这是一个微妙但重要的点: \n编译时映射到实现定义字符值然后(在文本模式下)在运行时再次映射到底层平台移动到下一行所需的实际字符(或字符序列)。

\n 与所有其他反斜杠文字不同,因为涉及两个映射。 这种两步映射使得 \n\r 显着不同,后者只是到 CR(或任何底层中最相似的控制代码)的编译时映射。字符集是)。

这让许多 C 和 C++ 程序员感到困惑。 如果您要轮询其中 100 个,至少有 99 个会告诉您 \n 表示换行。 这并不完全正确。 大多数(也许是所有)C 和 C++ 实现都使用 LF 作为 \n 的神奇中间值,但这是一个实现细节。 编译器使用不同的值是可行的。 事实上,如果主机字符集不是 ASCII 的超集(例如,如果它是 EBCDIC),则 \n 几乎肯定不会是 LF。

因此,在 C 和 C++ 中:

  • \r 实际上是回车符。
  • \n 是一个神奇的值,它在运行时与主机平台的换行符语义之间进行转换(以文本模式)。
  • \r\n 几乎总是一个可移植性错误。 在文本模式下,这会被转换为 CR,后跟平台的换行符序列——可能不是预期的。 在二进制模式下,它会被转换为 CR,后跟一些可能可能不是 LF 的神奇值——可能不是预期的值。
  • \x0A 是指示 ASCII LF 的最便携方式,但您只想在二进制模式下执行此操作。 大多数文本模式实现会将其视为 \n

In C and C++, \n is a concept, \r is a character, and \r\n is (almost always) a portability bug.

Think of an old teletype. The print head is positioned on some line and in some column. When you send a printable character to the teletype, it prints the character at the current position and moves the head to the next column. (This is conceptually the same as a typewriter, except that typewriters typically moved the paper with respect to the print head.)

When you wanted to finish the current line and start on the next line, you had to do two separate steps:

  1. move the print head back to the beginning of the line, then
  2. move it down to the next line.

ASCII encodes these actions as two distinct control characters:

  • \x0D (CR) moves the print head back to the beginning of the line. (Unicode encodes this as U+000D CARRIAGE RETURN.)
  • \x0A (LF) moves the print head down to the next line. (Unicode encodes this as U+000A LINE FEED.)

In the days of teletypes and early technology printers, people actually took advantage of the fact that these were two separate operations. By sending a CR without following it by a LF, you could print over the line you already printed. This allowed effects like accents, bold type, and underlining. Some systems overprinted several times to prevent passwords from being visible in hardcopy. On early serial CRT terminals, CR was one of the ways to control the cursor position in order to update text already on the screen.

But most of the time, you actually just wanted to go to the next line. Rather than requiring the pair of control characters, some systems allowed just one or the other. For example:

  • Unix variants (including modern versions of Mac) use just a LF character to indicate a newline.
  • Old (pre-OSX) Macintosh files used just a CR character to indicate a newline.
  • VMS, CP/M, DOS, Windows, and many network protocols still expect both: CR LF.
  • Old IBM systems that used EBCDIC standardized on NL--a character that doesn't even exist in the ASCII character set. In Unicode, NL is U+0085 NEXT LINE, but the actual EBCDIC value is 0x15.

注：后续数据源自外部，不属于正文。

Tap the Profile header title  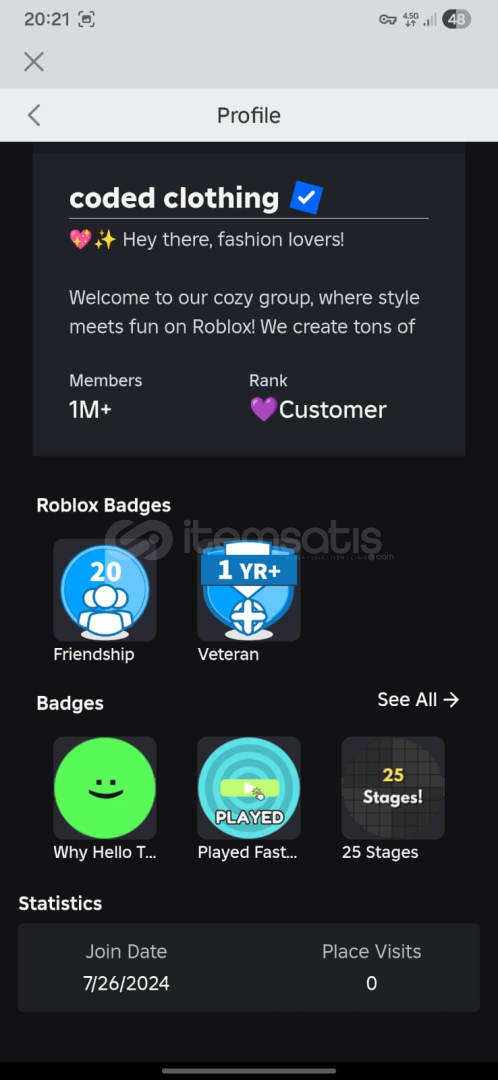(x=249, y=115)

Why did different systems choose different methods? Simply because there was no universal standard. Where your keyboard probably says "Enter", older keyboards used to say "Return", which was short for Carriage Return. In fact, on a serial terminal, pressing Return actually sends the CR character. If you were writing a text editor, it would be tempting to just use that character as it came in from the terminal. Perhaps that's why the older Macs used just CR.

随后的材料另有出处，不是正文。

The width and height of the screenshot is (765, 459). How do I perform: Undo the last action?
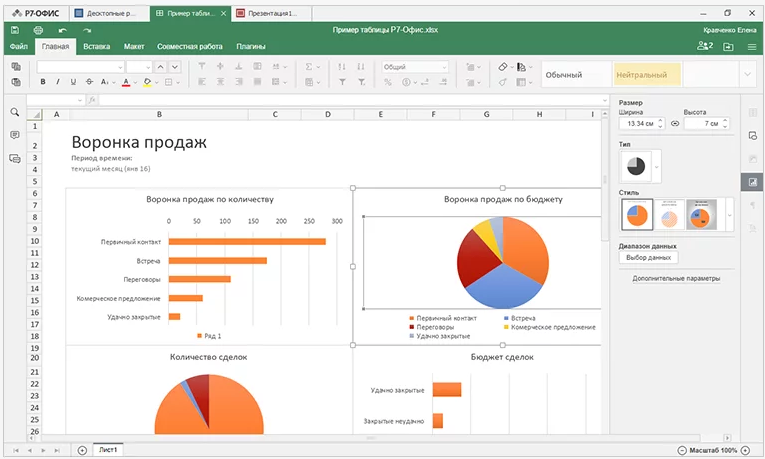[x=63, y=31]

Now that we have standards, there are more ways to represent line breaks. Although extremely rare in the wild, Unicode has new characters like:

  • U+2028 LINE SEPARATOR
  • U+2029 PARAGRAPH SEPARATOR

Even before Unicode came along, programmers wanted simple ways to represent some of the most useful control codes without worrying about the underlying character set. C has several escape sequences for representing control codes:

  • \a (for alert) which rings the teletype bell or makes the terminal beep
  • \f (for form feed) which moves to the beginning of the next page
  • \t (for tab) which moves the print head to the next horizontal tab position

(This list is intentionally incomplete.)

This mapping happens at compile-time--the compiler sees \a and puts whatever magic value is used to ring the bell.

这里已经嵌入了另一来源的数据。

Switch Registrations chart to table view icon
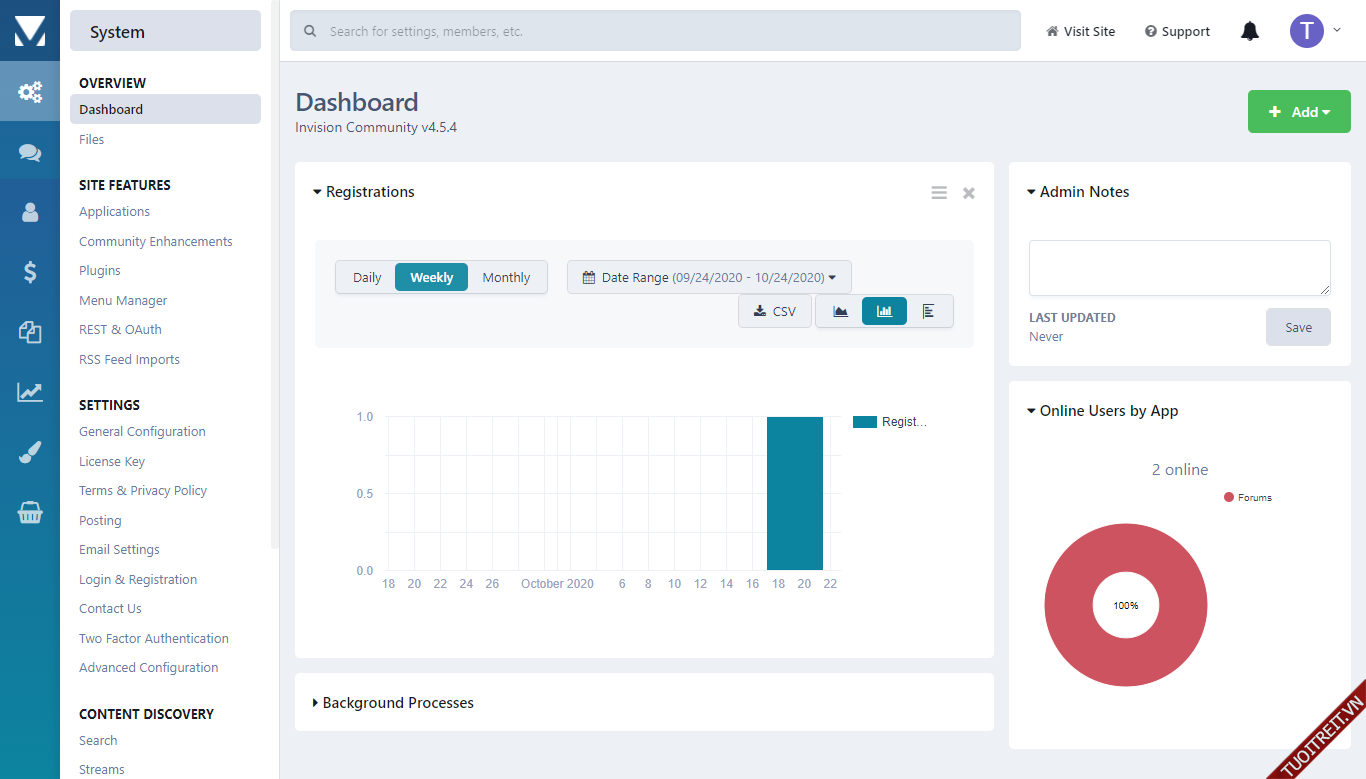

Notice that most of these mnemonics have direct correlations to ASCII control codes. For example, \a would map to 0x07 BEL. A compiler could be written for a system that used something other than ASCII for the host character set (e.g., EBCDIC). Most of the control codes that had specific mnemonics could be mapped to control codes in other character sets.

Huzzah! Portability!

Well, almost. In C, I could write printf("\aHello, World!"); which rings the bell (or beeps) and outputs a message. But if I wanted to then print something on the next line, I'd still need to know what the host platform requires to move to the next line of output. CR LF? CR? LF? NL? Something else? So much for portability.

C has two modes for I/O: binary and text. In binary mode, whatever data is sent gets transmitted as-is. But in text mode, there's a run-time translation that converts a special character to whatever the host platform needs for a new line (and vice versa).

Great, so what's the special character?

Well, that's implementation dependent, too, but there's an implementation-independent way to specify it: \n. It's typically called the "newline character".

This is a subtle but important point: \n is mapped at compile time to an implementation-defined character value which (in text mode) is then mapped again at run time to the actual character (or sequence of characters) required by the underlying platform to move to the next line.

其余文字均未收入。